[Opening Provided passage section]
They concentrated all of the redundancy dollars into layer B of the OSI model... the bureaucracy. There wasn't anything left for the lower layers.
Re:Whiskey Tango Foxtrot by Jaxoreth · 2007-08-15 09:53 · Score: 4, Funny

Still, it was a truck.
Which explains why it's not used in the Internet.

--
In general, it is safe and legal to kill your children. -- POSIX Programmer's Guide
Re:Whiskey Tango Foxtrot by Solandri · 2007-08-15 10:28 · Score: 2, Funny

Yeah, I had that happen at a small business I consulted for. Their flat LAN died. I eventually tracked the problem down to a cheap unmanaged switch which had a network cable plugged into it for people to plug their laptops into. Whoever used it last thought leaving the unplugged cable laying on the desk looked untidy, so they "helpfully" plugged it into an empty socket on the same switch.
Re:Whiskey Tango Foxtrot by flappinbooger · 2007-08-15 14:08 · Score: 2, Funny

But Token Rings are, like, obsolete and stuff, surely there wouldn't be something that obsolete in a place like an airport, right?

Right?

[crickets chirping]

Right?
[Closing Provided passage section]
[Opening Supplied information section]
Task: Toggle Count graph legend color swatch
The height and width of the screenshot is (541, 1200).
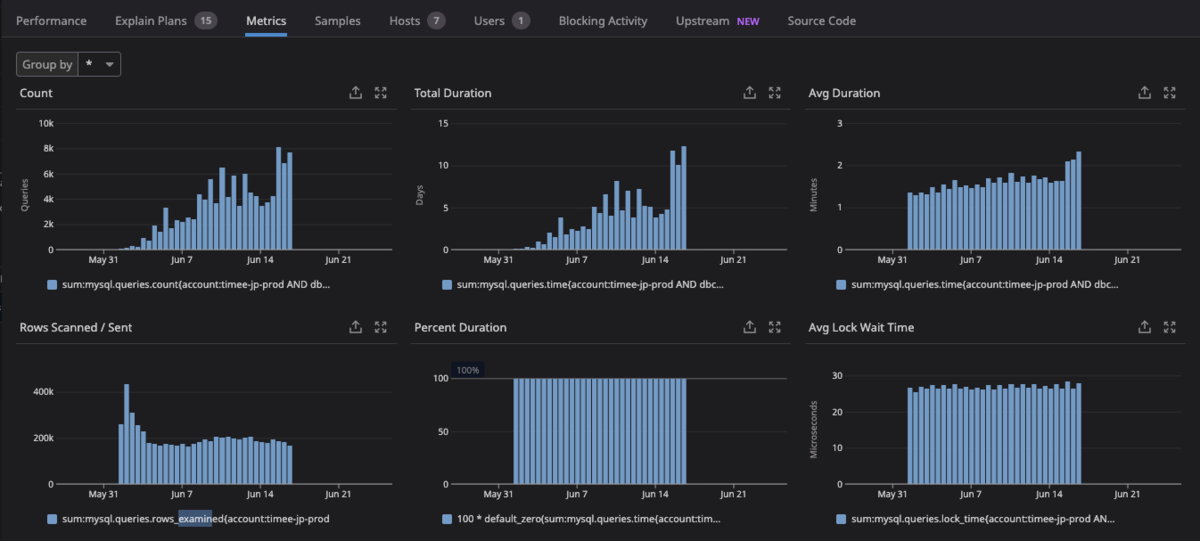Action: 52,285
[Closing Supplied information section]
» **Required action 1**
Name every user credited with a reply in the Whiskey Tango Foxtrot forum thread.
» **Required action 2**
Rewrite the Whiskey Tango Foxtrot forum thread from "They concentrated all" to "was a truck.", changing "bureaucracy" to "management".
» **Required action 3**
Write what comes next in the Whiskey Tango Foxtrot forum thread, picking up after its final line.

» **Exercise response 1**
Jaxoreth, Solandri, flappinbooger

» **Exercise response 2**
They concentrated all of the redundancy dollars into layer B of the OSI model... the management. There wasn't anything left for the lower layers.
Re:Whiskey Tango Foxtrot by Jaxoreth · 2007-08-15 09:53 · Score: 4, Funny

Still, it was a truck.

» **Exercise response 3**
--
Flappinbooger isn't my real name

Re:That's all it takes by Svet-Am · 2007-08-15 08:00 · Score: 5, Insightful

Of course they're running old and outdated hardware. When thing work, particularly in a mission critical situation, you don't touch them! Even if the IT admins knew that computer was old and on the brink of dying, how are they supposed to convince the suits and beancounters of that? Non-technical people take the approach that since computers are inherently binary (work or no-work) that if the machine is up and running _right now_ then there is no problem and no sense on spending money to replace it.

If the IT folks were clueless about this machine's age or condition, then the blame lies solely with them for not knowing what the hell they were doing. However, if it was the other folks who shot the IT folks down about upgrading then "welcome to the current state of business", unfortunately.

--
[move .sig! for great justice, take off every .sig!]

In other news... by djupedal · 2007-08-15 08:01 · Score: 2, Insightful

"...said airport and customs officials are discussing how to handle a similar incident should it occur in the future."

What makes them think they'll get another shot? Rank and file voters are ready with their own plan...should a 'similar incident' by the same fools happen again.

You figure it out by COMON$ · 2007-08-15 08:01 · Score: 3, Interesting

Let me know, knowing how to prevent failure to to a flaky nic on a network is a very large issue.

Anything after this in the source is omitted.